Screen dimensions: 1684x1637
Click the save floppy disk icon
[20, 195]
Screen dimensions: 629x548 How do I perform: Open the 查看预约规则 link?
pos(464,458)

**********

- [What this task involves]: Return every record above exactly as written.

- [Exercise response]:
Screen dimensions: 1684x1637
Click the save floppy disk icon
[20, 195]
Screen dimensions: 629x548 How do I perform: Open the 查看预约规则 link?
pos(464,458)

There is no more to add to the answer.